In the days he spent highlighting examples from Gemini, Musk also used the controversy to promote his own generative AI tool, Grok, which he pushed as an antidote to the “woke mind virus” — the far right’s shorthand for corporate diversity goals — afflicting other tech companies. On Feb. 23, Musk said that a senior executive at Google had assured him that the company was “taking immediate action to fix the racial and gender bias in Gemini.”
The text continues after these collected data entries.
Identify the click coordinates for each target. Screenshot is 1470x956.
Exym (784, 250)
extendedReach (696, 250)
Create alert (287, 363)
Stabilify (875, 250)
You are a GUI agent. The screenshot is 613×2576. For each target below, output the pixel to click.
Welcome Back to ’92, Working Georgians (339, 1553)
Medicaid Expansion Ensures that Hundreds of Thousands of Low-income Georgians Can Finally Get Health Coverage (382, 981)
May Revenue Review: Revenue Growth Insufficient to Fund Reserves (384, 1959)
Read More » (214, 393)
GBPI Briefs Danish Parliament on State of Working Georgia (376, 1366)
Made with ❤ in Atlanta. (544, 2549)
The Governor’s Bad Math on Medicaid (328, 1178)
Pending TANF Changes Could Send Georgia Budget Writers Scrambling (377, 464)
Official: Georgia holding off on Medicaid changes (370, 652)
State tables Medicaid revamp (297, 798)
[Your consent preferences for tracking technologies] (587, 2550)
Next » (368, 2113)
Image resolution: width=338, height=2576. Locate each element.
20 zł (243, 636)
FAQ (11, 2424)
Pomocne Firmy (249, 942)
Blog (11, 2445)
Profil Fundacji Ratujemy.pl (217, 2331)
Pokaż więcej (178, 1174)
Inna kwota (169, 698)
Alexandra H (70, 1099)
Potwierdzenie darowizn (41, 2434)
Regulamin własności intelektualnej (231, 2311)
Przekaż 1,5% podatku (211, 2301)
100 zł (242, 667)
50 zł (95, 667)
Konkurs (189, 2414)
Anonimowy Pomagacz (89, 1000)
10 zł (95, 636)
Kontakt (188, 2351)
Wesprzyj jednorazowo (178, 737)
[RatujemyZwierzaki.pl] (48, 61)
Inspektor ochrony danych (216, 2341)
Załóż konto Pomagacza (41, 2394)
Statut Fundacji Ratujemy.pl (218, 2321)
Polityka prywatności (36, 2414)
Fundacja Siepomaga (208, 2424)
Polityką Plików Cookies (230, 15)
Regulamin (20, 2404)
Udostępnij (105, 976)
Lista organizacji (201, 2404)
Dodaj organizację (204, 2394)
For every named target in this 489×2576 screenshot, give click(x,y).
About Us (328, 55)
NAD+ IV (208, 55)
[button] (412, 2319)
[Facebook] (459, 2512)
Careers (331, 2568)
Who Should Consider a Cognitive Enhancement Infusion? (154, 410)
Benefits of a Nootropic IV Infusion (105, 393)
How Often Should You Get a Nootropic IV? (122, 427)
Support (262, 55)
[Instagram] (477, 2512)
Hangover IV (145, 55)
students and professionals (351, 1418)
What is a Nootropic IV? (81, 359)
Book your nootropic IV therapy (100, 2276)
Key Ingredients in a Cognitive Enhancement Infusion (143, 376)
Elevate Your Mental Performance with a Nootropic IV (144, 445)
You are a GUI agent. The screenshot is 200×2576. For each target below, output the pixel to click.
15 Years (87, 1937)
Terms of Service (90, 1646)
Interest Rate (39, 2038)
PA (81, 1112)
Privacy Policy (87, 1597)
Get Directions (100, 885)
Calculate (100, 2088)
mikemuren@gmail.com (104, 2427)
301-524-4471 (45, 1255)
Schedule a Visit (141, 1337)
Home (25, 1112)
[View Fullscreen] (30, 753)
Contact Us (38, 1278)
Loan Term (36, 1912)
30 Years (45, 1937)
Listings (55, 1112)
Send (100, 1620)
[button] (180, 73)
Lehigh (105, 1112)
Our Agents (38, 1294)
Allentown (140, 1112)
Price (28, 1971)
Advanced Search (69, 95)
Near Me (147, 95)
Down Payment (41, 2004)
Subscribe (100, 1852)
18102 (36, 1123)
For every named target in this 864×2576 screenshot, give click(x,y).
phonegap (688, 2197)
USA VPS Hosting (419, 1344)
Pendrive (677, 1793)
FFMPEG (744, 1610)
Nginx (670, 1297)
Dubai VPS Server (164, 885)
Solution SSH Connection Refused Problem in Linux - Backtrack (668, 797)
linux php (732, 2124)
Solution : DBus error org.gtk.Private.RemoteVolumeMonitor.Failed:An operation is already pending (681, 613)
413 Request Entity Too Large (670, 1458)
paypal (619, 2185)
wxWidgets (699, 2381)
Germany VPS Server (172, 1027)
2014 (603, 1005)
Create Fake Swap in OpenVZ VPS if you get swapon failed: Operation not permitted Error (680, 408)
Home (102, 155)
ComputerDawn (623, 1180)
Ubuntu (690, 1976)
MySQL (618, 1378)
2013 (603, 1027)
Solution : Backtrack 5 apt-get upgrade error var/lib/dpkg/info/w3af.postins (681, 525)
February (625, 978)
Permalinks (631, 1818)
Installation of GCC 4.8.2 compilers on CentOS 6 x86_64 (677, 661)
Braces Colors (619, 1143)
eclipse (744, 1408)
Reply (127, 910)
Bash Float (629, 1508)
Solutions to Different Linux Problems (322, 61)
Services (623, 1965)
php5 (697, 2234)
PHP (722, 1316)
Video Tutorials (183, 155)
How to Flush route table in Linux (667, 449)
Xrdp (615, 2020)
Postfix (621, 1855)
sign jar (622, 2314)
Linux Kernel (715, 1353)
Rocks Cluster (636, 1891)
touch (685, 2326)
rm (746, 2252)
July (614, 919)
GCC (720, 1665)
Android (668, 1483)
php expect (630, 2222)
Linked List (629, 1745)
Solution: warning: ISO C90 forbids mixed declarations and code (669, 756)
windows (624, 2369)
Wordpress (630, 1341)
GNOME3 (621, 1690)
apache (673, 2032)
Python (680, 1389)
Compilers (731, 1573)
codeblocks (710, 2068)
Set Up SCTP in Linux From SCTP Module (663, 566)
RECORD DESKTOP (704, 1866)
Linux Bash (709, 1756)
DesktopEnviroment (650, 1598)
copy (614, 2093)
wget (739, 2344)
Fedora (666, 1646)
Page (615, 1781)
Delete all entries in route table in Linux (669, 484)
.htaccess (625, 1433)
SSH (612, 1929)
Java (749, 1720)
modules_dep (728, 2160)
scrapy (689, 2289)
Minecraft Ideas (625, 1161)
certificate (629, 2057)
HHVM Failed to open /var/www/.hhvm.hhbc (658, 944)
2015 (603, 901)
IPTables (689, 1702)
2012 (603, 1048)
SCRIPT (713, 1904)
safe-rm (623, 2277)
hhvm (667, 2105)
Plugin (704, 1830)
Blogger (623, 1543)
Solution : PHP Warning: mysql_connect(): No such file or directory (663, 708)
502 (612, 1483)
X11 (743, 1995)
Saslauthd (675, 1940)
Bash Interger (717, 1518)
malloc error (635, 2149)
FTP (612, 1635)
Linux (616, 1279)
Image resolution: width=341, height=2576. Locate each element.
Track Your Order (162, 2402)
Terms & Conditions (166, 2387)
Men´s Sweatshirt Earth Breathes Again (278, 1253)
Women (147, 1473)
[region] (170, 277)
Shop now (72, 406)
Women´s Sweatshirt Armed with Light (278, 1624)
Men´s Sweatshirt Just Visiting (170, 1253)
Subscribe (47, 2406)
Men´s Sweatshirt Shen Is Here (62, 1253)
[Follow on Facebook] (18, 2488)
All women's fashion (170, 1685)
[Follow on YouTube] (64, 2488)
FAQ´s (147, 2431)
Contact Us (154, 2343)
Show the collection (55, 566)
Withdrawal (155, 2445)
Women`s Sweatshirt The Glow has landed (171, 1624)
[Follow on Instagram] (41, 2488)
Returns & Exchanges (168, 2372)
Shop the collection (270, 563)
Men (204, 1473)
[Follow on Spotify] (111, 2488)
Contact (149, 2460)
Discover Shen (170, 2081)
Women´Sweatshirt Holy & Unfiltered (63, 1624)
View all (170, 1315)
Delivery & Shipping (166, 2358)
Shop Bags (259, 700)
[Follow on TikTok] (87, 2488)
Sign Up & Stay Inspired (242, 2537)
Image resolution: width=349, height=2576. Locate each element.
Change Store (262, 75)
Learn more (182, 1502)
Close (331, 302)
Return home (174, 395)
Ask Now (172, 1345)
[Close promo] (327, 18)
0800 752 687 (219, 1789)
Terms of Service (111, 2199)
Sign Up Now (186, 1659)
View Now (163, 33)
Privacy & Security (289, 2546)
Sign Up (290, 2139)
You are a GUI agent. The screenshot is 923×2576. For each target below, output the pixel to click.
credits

Meredith Whittaker, the president of the Signal Foundation and a former Google manager, said there was an irony in hearing so many loud voices criticizing Google for failing to ensure fair representation through its products. “We’ve lived through decades of it being the unremarked norm for search results to spin up pages and pages of white women when you typed in ‘beautiful women,’” said Whittaker. “We did not hear the same bellicose sobbing from many internet commenters around that type of inequality.”

Employees within Google are now worried that the social media pile-on will make it even harder for internal teams tasked with mitigating the real-world harms of their AI products, including questions of whether the Technology can hide systemic prejudice. One worker said that the outrage over the AI tool unintentionally sidelining a group that is already overrepresented in most training datasets might lead some at Google to argue for fewer guardrails or protections on the AI’s outputs — which, if taken too far, could be harmful for society.

For now, Google remains in damage control mode. On Feb. 26, Demis Hassabis, head of the research division Google DeepMind, said the company hoped to bring the Gemini feature back online in the “ next couple of weeks.” But over the weekend, conservative personalities continued to pounce on Google, this time zeroing in on Gemini’s text responses to user queries.

“Google’s capitulation will only feed this online mob, not placate it,” said Emerson Brooking, a resident senior fellow at the Atlantic Council who has studied the dynamics of online networked harassment. “The sooner Google learns this, the better.”